Tarea 1:
Responda estas preguntas según la crónica sobre la desnutrición en Salta:
(a) ¿Cuántos niños están en "riesgo nutricional" en el área del Hospital de Tartagal?
(b) ¿Cuánto deben pagar las mamás por el traslado a Tartagal?
(c) ¿Qué cultivos arrasaron los cítricos en Pichanal?
Tarea 2: Prosiga la crónica sobre la desnutrición en Salta a partir de la oración sobre Samuel Jaimez, con el mismo tono.

Documento fuente:
A pocas cuadras se mueren de a poquito los qom. Con su cosmogonía circular, vuelven a la 9 de Julio después de casi cuatro años. Cuando los habían apaleado y asesinado en la ruta 86, donde intentaban hacerse visibles. Ellos, arrumbados en los confines de un país lleno de dolores, tan lleno que los pierde de vista. Es que están tan lejos que desde Buenos Aires no se ven. Por eso vuelven al infierno de la 9 de Julio. Donde los autos, esas fieras que rugen igual de noche que de día no los dejan dormir. Ni pensar. Ni elevar sus plegarias. Ni vivir.
Tan chiquitos son, tan frágiles, que se mueren como un suspiro. Y ni siquiera los cuentan. Es que “el ministerio de Salud no es un obituario para publicar los muertos”, según la ex secretaria de Nutrición de Salta. Y si los cuentan, apilan certificados de defunción que dicen: “enfermedad”, “paro cardiorrespiratorio”, “broncoaspiración”. Pero en realidad se murieron de no comer, de comer apenas, de tomar agua mala, se murieron de desatinos, de soledad, de incompresión. Por culpa de los chamanes y de su carga cultural atávica, dicen los funcionarios.
Se cree que hay más de 2.000 chicos con desnutrición en Salta. Que pueden ir muriendo despacito, sin ruidos, para que nadie lo note. Que no suceda como con Marcos Solís, Liliana Sarmiento, Alan Villena, Sabina Gisela Jurado y Martín Delgado que murieron con nombre y apellido.
En el área del Hospital de Tartagal son 150 los niños en “riesgo nutricional”. Nueve están en estado crítico. Puede ser que alguno haya muerto. Es difícil saberlo. Los indocumentados no existen. No reciben asignación por hijo. Son respirantes colaterales. Y, por lo tanto, tampoco mueren.
Los que sobreviven en el Hospital, dicen los médicos, a veces vuelven a sus casas. Donde “no tienen cloacas, tienen letrinas sin tratamiento y a cielo abierto, conviven con animales enfermos, no reciben la tarjeta social de 190 pesos, no pueden salir por las lluvias, las mamás tienen que pagar 400 pesos para el traslado a Tartagal”.
Pichanal está en un cruce de rutas. La caña y la soja arrasaron los cítricos y los aba guaraní se quedaron afuera. Vinieron de otros pueblos, saltaron por esas fronteras que no son, y levantaron sus casitas de chapa alrededor. Y los niños comenzaron a tener hambre en una tierra donde crece el pan.
Samuel Jaimez era del Pozo El Bravo y murió de diarrea, de deshidratación, de mala vida.

Material suministrado:

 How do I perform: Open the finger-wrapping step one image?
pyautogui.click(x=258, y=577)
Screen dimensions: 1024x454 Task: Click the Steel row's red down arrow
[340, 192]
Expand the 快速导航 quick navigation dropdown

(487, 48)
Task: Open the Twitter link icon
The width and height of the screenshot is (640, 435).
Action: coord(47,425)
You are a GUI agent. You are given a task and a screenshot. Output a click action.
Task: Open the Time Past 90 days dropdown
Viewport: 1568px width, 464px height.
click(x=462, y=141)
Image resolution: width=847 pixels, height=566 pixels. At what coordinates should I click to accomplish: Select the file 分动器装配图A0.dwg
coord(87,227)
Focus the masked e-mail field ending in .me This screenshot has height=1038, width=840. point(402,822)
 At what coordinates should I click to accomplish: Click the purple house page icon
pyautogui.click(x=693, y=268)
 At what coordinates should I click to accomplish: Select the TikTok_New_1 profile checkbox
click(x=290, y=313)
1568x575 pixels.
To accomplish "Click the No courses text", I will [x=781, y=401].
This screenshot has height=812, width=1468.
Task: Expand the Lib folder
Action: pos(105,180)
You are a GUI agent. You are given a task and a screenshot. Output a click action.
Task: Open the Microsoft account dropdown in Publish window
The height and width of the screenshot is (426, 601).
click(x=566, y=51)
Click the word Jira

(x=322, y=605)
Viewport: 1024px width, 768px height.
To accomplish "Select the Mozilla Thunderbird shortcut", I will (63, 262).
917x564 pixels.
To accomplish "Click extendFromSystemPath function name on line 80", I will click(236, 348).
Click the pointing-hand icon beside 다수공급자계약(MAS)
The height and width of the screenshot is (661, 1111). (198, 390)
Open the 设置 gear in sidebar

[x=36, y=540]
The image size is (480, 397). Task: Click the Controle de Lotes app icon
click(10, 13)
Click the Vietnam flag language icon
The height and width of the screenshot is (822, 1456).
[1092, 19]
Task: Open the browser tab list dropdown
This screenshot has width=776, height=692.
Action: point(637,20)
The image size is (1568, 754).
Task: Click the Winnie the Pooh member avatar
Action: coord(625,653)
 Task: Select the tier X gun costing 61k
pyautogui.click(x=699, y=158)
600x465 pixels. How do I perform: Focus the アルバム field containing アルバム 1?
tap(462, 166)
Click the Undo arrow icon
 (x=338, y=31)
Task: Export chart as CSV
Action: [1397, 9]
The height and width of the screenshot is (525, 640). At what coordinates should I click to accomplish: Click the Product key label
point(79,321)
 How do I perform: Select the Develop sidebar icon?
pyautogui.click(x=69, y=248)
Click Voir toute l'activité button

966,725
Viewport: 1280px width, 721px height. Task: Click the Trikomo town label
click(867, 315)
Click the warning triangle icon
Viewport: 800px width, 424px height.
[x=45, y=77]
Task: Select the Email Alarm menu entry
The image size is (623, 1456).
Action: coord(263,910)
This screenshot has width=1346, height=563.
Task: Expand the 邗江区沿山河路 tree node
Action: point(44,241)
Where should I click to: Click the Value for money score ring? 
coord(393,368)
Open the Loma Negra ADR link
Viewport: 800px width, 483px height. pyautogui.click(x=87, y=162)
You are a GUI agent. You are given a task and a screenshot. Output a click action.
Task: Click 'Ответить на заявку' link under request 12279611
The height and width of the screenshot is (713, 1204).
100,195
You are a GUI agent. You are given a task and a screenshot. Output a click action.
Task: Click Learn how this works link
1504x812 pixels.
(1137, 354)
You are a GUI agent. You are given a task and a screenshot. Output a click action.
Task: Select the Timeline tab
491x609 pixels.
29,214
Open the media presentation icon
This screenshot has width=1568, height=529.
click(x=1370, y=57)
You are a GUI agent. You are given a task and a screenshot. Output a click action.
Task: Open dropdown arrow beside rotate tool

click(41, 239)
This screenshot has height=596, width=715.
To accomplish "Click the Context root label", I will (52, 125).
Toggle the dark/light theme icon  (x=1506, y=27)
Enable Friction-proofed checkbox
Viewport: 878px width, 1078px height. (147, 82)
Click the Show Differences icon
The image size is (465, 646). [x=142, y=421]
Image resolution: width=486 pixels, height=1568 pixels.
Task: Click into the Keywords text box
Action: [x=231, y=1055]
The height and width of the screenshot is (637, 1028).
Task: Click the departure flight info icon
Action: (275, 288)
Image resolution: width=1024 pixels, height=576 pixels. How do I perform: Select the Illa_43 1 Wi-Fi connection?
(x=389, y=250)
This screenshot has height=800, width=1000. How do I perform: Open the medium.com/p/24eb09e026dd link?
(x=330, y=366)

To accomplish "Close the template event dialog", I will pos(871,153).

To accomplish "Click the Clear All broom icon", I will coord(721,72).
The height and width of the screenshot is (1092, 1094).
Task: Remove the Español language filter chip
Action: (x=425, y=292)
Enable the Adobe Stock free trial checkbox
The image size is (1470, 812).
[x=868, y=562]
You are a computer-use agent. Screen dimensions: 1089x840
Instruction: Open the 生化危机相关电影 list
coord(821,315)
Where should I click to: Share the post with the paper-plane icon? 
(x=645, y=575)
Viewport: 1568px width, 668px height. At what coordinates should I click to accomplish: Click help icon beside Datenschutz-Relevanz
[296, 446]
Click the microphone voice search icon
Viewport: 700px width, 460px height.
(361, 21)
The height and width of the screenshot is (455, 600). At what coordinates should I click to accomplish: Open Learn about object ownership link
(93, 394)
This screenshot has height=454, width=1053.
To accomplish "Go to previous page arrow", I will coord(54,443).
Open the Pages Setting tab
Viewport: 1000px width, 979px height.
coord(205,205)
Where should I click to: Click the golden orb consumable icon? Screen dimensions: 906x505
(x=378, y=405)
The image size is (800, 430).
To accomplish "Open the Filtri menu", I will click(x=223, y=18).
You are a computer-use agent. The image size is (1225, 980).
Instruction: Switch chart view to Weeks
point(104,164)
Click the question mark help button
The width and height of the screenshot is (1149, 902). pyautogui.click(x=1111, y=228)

Respuesta de la tarea 1:
(a) 150 niños.
(b) 400 pesos.
(c) La caña y la soja.

Respuesta de la tarea 2:
Mauricio Lucas llegó al Hospital de Santa Victoria Este a las 16 y murió a las 21,30 del 10 de febrero. No tenía documentos. Su madre y su hermano tampoco. Era wichi y vivía a 40 kilómetros de uno de los pueblos más pobres del país. Pero en el que se hablan cinco lenguas. Viven y sobreviven los que hablan una sola. El resto va desapareciendo de incomprensión y hambre.
Los niños wichis que logran crecer en el Chaco pasan por la escuela y se transforman en analfabetos plenos o funcionales. Lo experimentó un maestro de El Pintado, en pleno Impenetrable, con sus alumnos que, en cuarto grado no habían logrado la alfabetización mínima (Alumnos indígenas que son analfabetos plenos en escuelas del Impenetrable, Centro Nelson Mandela).
Los tobas, wichi y mocoví del Chaco se van apagando de a poco, como un candil que se consume. Los qom necesitan de la 9 de Julio para que su dolor sea visible. En 2007 el entonces defensor del pueblo, Eduardo Mondino, demandó al estado chaqueño por el exterminio y reclamó una cautelar urgente a la Corte.
Ocho años después se siguen muriendo de a poco, callados, con los huesos lastimándoles la piel. Sin sus tierras, sin posibilidad de cazar, pescar, buscar su alimento y producir sus medicinas. Sin demanda ni cautelar.
Cuando le ataca la lumbalgia al país se dobla en su cintura. Esa que da al centro, al Congreso, a la Plaza de Mayo. Donde llevan el dolor los que pueden. Donde se siente la puntada en las instituciones.
Pero no llega la agonía de los otros. Aquellos a quienes las instituciones ignoran, olvidan o desdeñan.